» The problem
Quote the passage on rebasing in git word for word, starting with "This is the" and going on through "should be used.".

» Reading passage
========================================
This is the workflow that I use on my perl modules. The habitual use of rebase during development is not without controversy, however; to be able to rebase accurately and effectively whilst avoid messing up your own and other people’s work requires discipline and experience. You have to ensure that you don’t rebase a branch which you’ve pushed to a shared git server, and that when you do rebase you are aware of potential conflicts and the ways to resolve them - because it’s less obvious after the fact that when you do a merge. It was this article which got me thinking about the ways that rebase is in fact a brilliant tool to have up your sleeve, and I do think that on projects with a high enough level of expertise, it should be used.
Another caveat to add at this stage is that rebase is, like all tools, not always appropriate. If your branch is more than a few commits divergent, or if the rate of change is so fast that you’re trying to rebase dozens if not hundreds of commits at a time, you may well find that it’s more trouble than it’s worth; git merges exist for an excellent reason. I think that choosing the best way to incorporate change is largely a matter of doing it several times and getting an intuition for it.
Rebasing onto a shared branch
Let’s say you and another developer both working on some feature, and you’ve got a branch called myFeature. You actually have at least 5 branches in at least 3 locations:
- On the server, you have myFeature
- On your computer, you have origin/myFeature and myFeature
- On his computer, you have origin/myFeature and myFeature
To start with, all of the branches look the same. However, once you’ve each done a little work, it can easily look a bit like this:
server/myFeature a---b
\ \
theirs/myFeature \ d
\
mine/myFeature c---e
Now, when I pull from and push to the server, then make another commit, this happens:
server/myFeature a---b-------*
\ \ / \
theirs/myFeature \ d / \
\ / \
mine/myFeature c---e f
And they do the same, which looks like this:
server/myFeature a---b-------*-----*
\ \ / \ / \
theirs/myFeature \ d---/---\-/ g
\ / \
mine/myFeature c---e f
This rapidly becomes messy and has unnecessary merge commits, not to mention being hard to follow. However, what would have happened had we fetched and rebased instead of pulling is the following much neater result:
server/myFeature a---b---c'--e'--d'
\ \
theirs/myFeature \ g
\
mine/myFeature f
Essentially, a competent developer using git should almost always rebase when the commits to be pushed are not yet on a server.
========================================
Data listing
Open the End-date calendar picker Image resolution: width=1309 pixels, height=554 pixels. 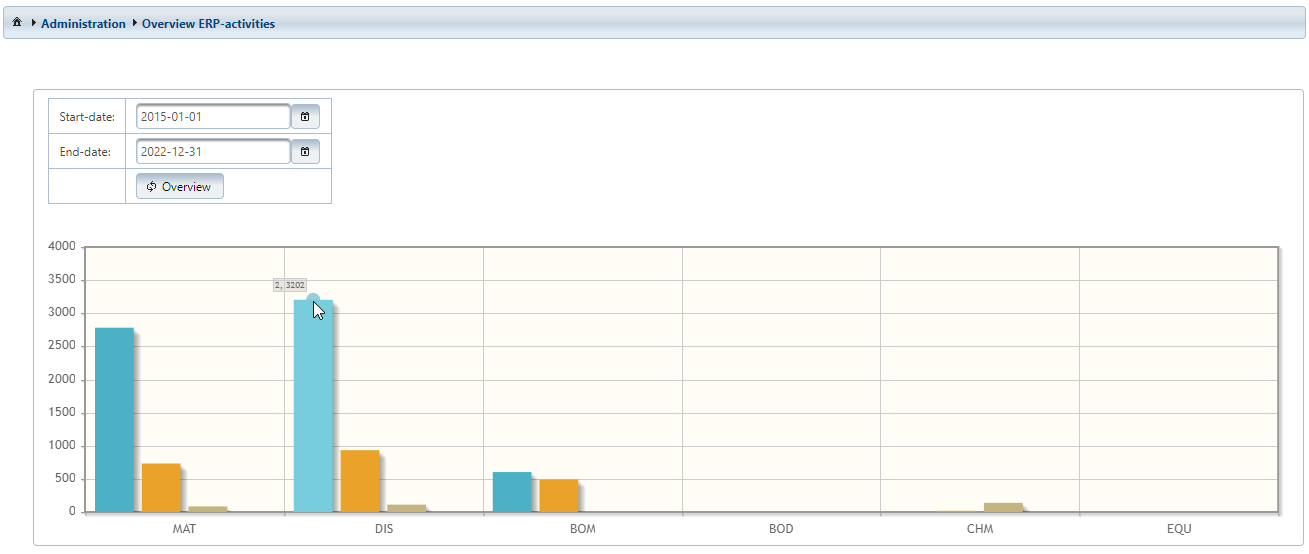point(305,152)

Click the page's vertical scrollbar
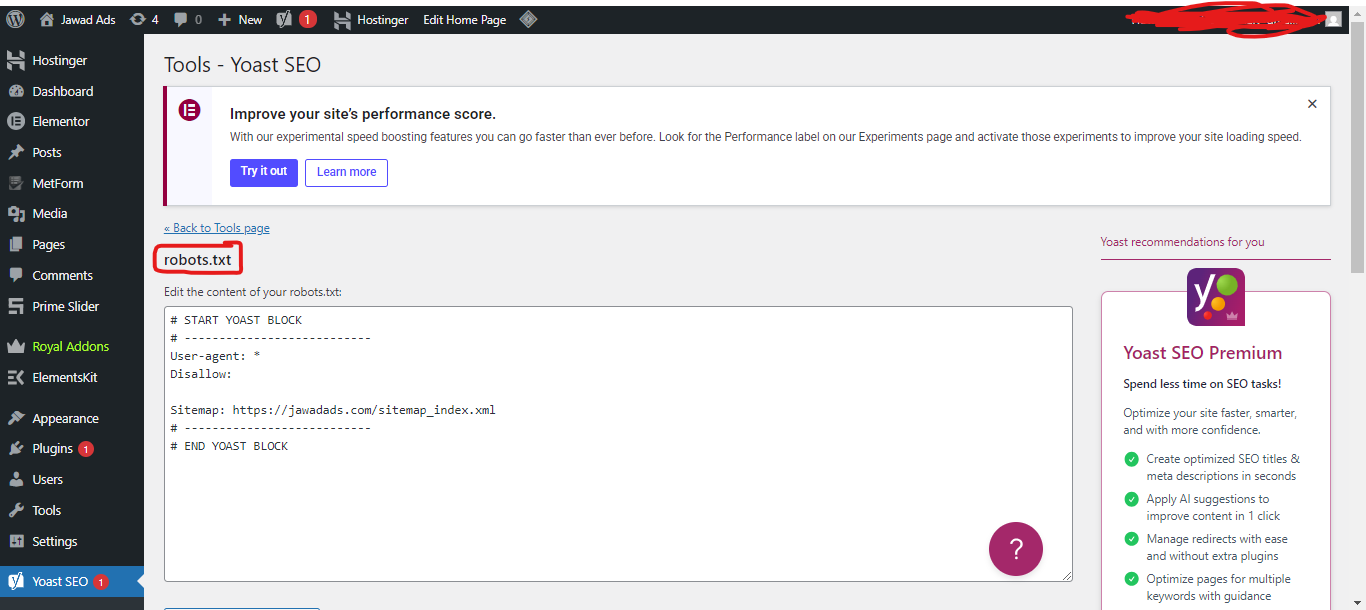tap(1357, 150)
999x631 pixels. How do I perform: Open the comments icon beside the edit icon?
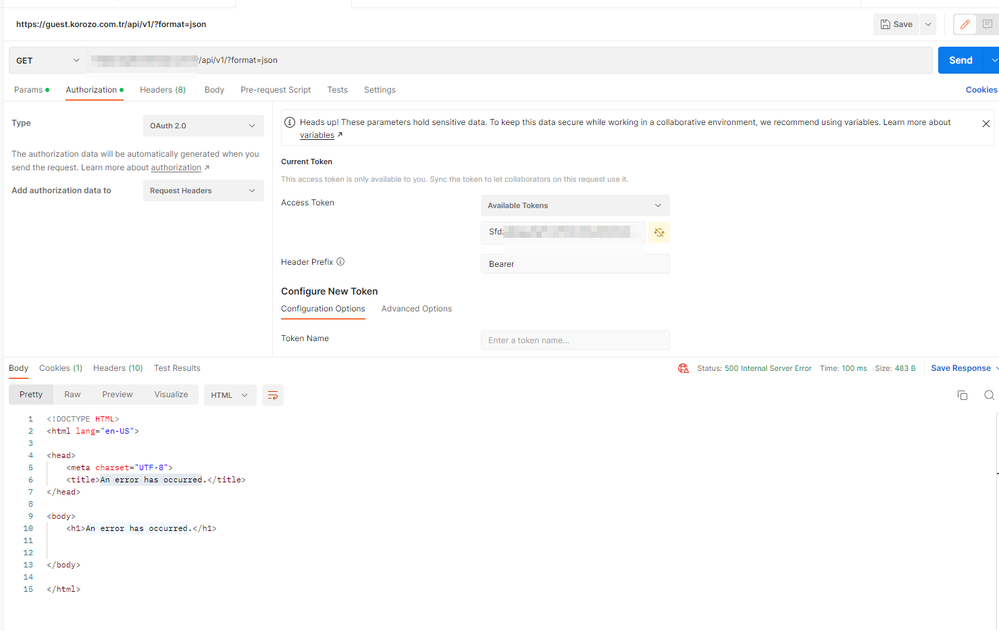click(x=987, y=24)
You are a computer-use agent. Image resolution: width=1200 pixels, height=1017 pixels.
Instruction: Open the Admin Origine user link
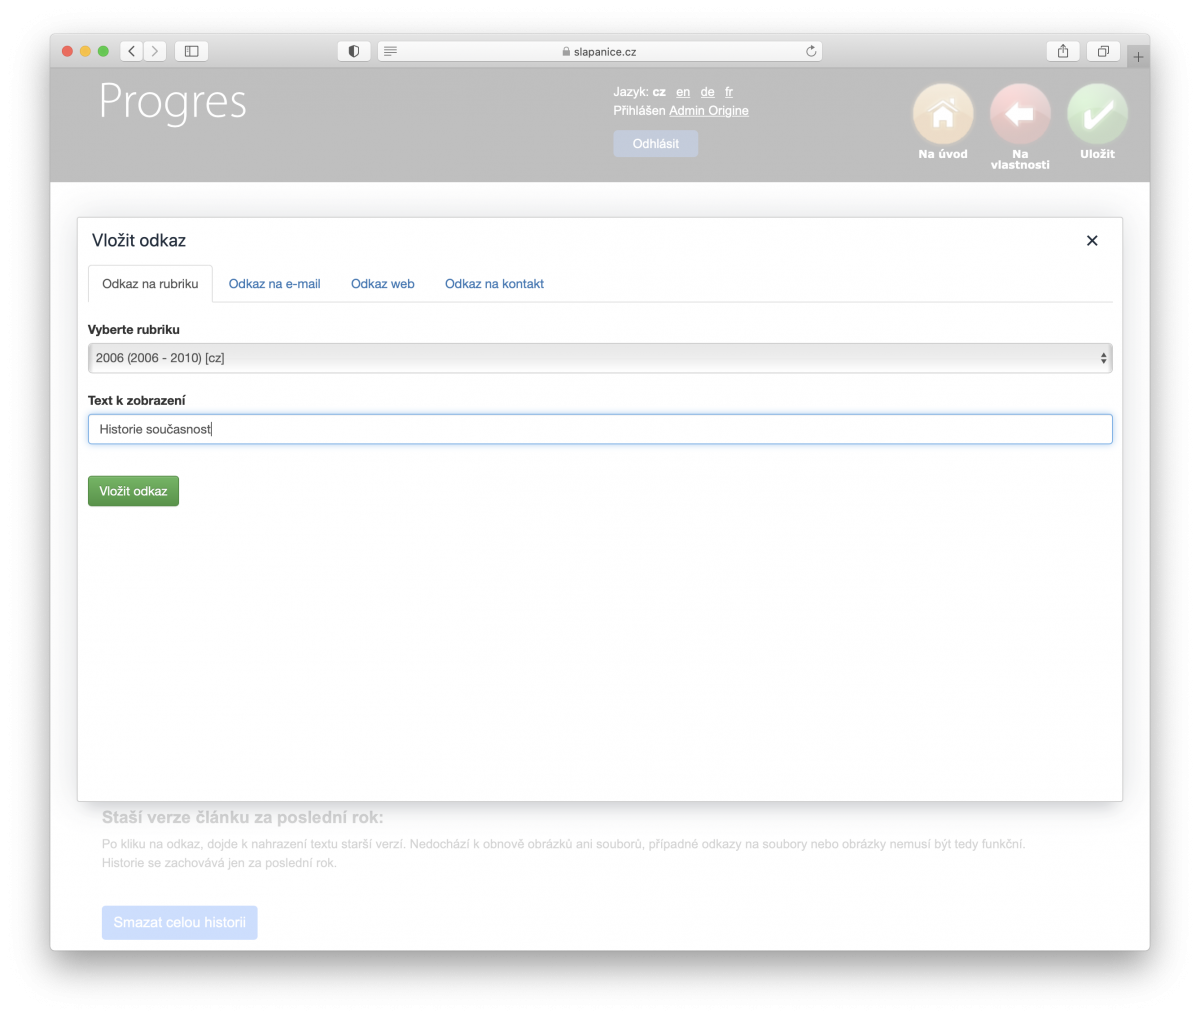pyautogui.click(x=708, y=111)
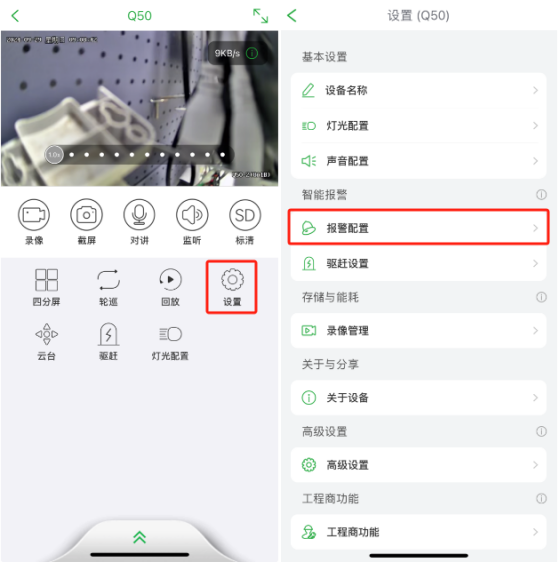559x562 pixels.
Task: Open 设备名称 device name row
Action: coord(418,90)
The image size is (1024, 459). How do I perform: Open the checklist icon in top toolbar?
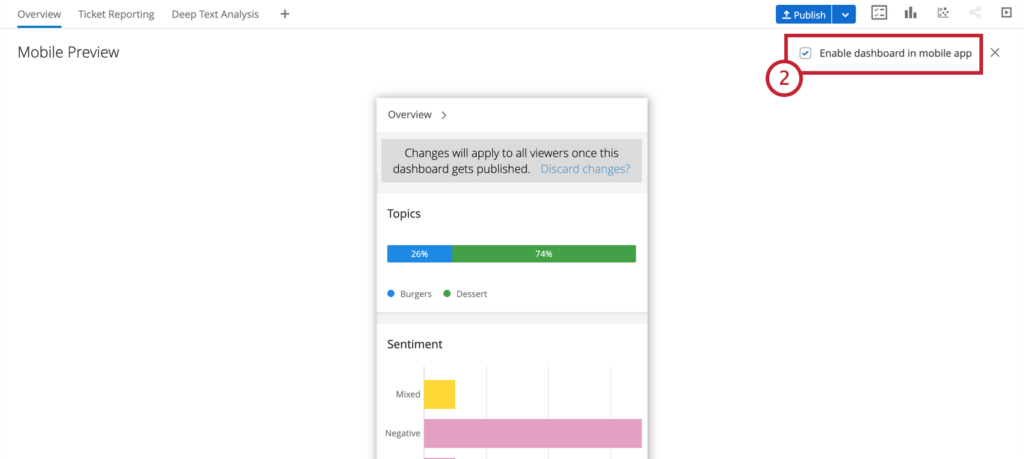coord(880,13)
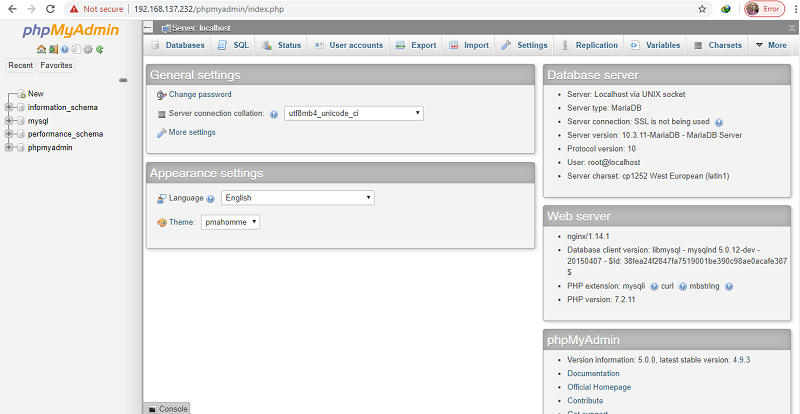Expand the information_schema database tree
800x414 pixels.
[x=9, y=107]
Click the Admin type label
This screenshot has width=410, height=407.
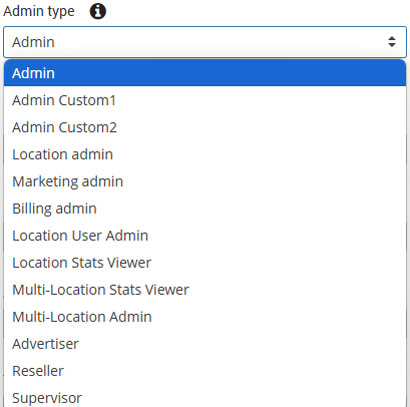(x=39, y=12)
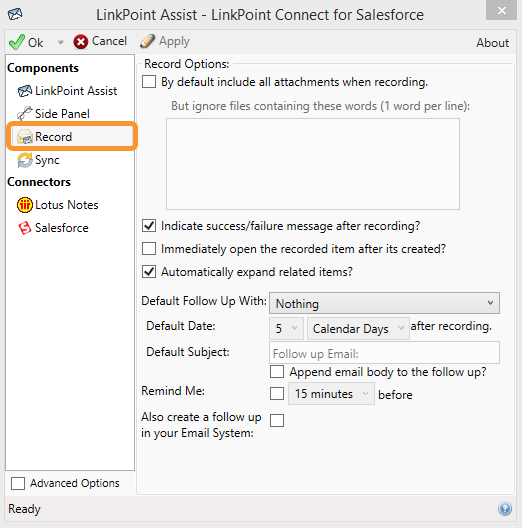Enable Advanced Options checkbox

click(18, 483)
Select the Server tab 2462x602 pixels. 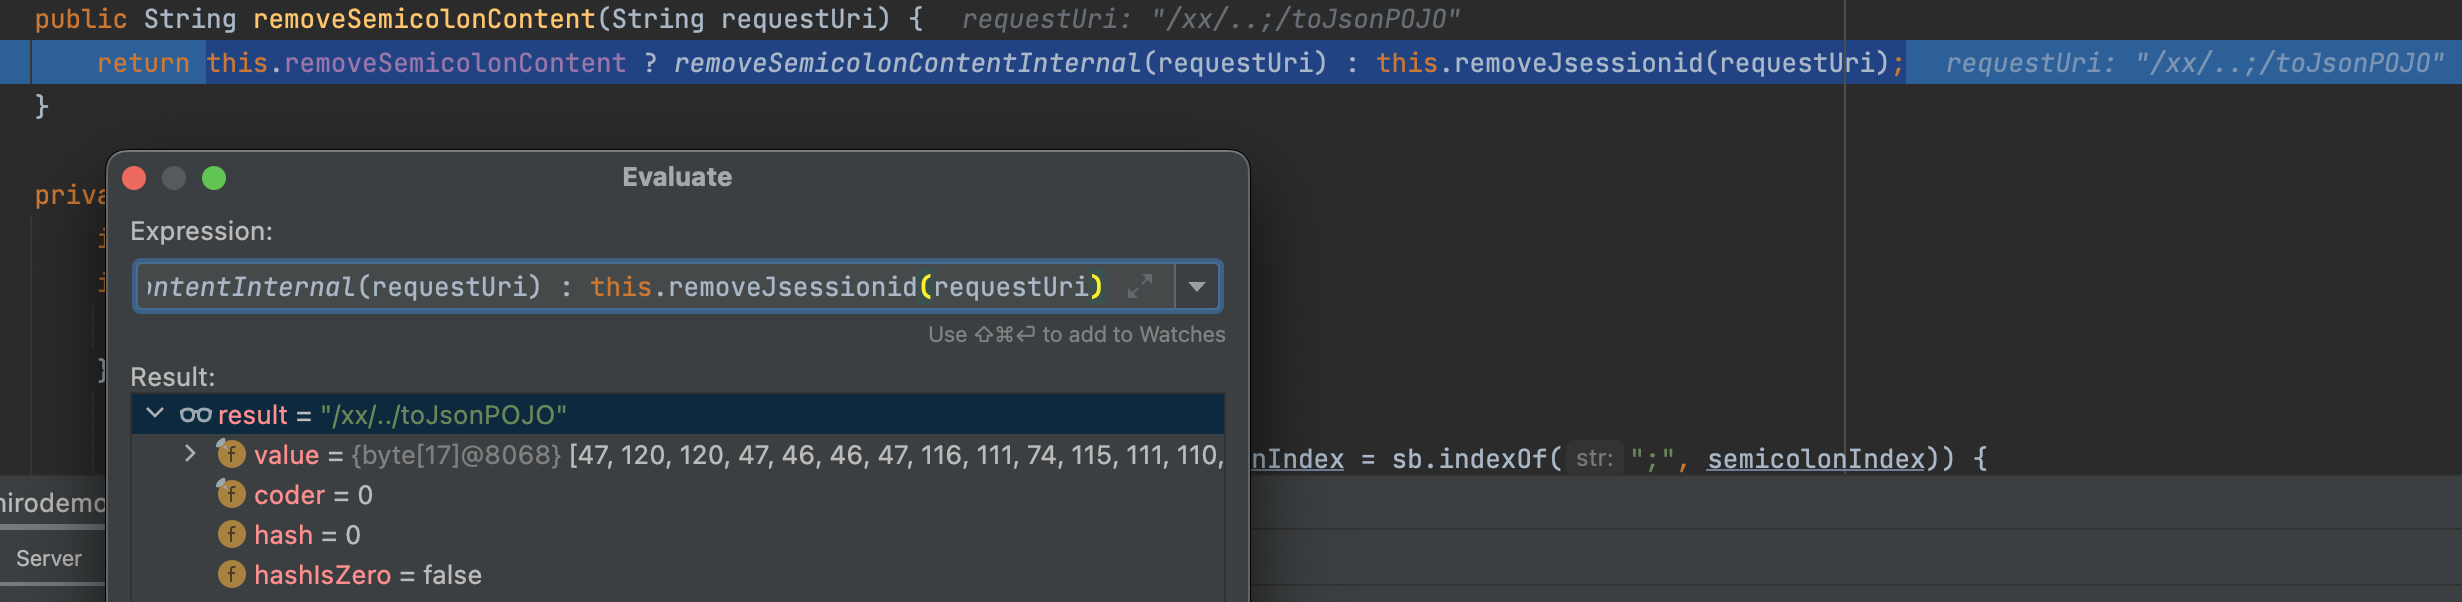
========================================
» Result below
This is the workflow that I use on my perl modules. The habitual use of rebase during development is not without controversy, however; to be able to rebase accurately and effectively whilst avoid messing up your own and other people’s work requires discipline and experience. You have to ensure that you don’t rebase a branch which you’ve pushed to a shared git server, and that when you do rebase you are aware of potential conflicts and the ways to resolve them - because it’s less obvious after the fact that when you do a merge. It was this article which got me thinking about the ways that rebase is in fact a brilliant tool to have up your sleeve, and I do think that on projects with a high enough level of expertise, it should be used.